Records excerpted from a collection

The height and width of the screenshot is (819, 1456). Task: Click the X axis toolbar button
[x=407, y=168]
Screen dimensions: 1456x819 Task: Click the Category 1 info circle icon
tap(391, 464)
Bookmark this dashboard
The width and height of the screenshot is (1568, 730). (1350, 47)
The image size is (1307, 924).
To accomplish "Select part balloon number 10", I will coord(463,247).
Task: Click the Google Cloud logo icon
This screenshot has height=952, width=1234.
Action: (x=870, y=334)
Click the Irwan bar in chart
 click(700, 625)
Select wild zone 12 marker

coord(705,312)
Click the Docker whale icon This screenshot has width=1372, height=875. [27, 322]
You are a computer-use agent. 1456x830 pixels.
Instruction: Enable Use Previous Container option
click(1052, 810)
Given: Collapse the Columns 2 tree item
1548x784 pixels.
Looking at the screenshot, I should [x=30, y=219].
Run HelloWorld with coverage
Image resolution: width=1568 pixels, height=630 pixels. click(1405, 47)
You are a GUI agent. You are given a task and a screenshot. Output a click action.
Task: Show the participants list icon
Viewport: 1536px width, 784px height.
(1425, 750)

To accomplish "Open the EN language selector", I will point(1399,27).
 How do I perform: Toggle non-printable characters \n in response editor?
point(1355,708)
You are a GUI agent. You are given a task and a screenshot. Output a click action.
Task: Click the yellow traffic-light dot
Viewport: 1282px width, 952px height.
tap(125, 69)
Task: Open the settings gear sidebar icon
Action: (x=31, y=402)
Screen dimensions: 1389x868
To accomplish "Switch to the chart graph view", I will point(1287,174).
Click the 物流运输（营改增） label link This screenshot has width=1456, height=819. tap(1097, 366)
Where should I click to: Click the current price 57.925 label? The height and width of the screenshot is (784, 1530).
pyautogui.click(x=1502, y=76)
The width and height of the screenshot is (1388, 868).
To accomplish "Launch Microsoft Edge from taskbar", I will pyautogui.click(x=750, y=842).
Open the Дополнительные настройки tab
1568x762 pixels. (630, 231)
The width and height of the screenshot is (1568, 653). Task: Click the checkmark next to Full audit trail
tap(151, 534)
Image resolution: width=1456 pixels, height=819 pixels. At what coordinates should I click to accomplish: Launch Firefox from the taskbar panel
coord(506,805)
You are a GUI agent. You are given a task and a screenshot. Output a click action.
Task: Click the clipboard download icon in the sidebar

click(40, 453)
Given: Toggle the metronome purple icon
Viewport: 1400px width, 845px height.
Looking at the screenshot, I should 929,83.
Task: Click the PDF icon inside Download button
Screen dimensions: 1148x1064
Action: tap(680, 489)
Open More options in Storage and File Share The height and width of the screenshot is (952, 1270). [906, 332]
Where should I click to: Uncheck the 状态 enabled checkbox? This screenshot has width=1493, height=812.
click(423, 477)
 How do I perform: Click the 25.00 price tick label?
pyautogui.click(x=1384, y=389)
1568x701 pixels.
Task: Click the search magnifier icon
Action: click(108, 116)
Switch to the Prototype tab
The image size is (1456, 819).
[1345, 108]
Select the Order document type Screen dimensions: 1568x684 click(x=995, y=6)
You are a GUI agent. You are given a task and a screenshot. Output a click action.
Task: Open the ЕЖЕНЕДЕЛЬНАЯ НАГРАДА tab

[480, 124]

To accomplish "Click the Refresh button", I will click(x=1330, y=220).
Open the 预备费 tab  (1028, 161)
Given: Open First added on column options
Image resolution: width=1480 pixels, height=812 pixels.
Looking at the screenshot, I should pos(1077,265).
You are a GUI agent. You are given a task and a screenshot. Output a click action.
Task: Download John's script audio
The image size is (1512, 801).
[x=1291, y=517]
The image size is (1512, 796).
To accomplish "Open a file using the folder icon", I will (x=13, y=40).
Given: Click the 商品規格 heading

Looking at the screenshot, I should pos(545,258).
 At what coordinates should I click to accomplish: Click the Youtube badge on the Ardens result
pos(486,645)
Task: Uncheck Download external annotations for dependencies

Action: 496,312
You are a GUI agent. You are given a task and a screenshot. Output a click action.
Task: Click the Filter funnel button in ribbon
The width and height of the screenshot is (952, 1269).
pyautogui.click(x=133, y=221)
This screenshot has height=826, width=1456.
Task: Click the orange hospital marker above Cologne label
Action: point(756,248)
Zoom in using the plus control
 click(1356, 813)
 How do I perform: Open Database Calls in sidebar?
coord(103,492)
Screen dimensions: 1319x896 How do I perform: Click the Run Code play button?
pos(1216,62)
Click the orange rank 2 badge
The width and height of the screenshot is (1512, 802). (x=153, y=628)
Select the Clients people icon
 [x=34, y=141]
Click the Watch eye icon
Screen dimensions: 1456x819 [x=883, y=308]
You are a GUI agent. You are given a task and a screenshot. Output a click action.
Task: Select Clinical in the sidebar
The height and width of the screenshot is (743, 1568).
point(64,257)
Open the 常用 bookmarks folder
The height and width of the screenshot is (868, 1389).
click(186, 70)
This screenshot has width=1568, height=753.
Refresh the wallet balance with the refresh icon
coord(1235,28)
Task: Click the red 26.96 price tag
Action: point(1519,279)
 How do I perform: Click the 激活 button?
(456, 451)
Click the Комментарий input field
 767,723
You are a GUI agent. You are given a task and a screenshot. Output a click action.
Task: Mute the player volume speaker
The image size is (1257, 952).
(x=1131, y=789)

• **Your task**
Lines with "folder": find them in the data and copy each one.

• **Expected answer**
To accomplish "Open a file using the folder icon", I will (x=13, y=40).
Open the 常用 bookmarks folder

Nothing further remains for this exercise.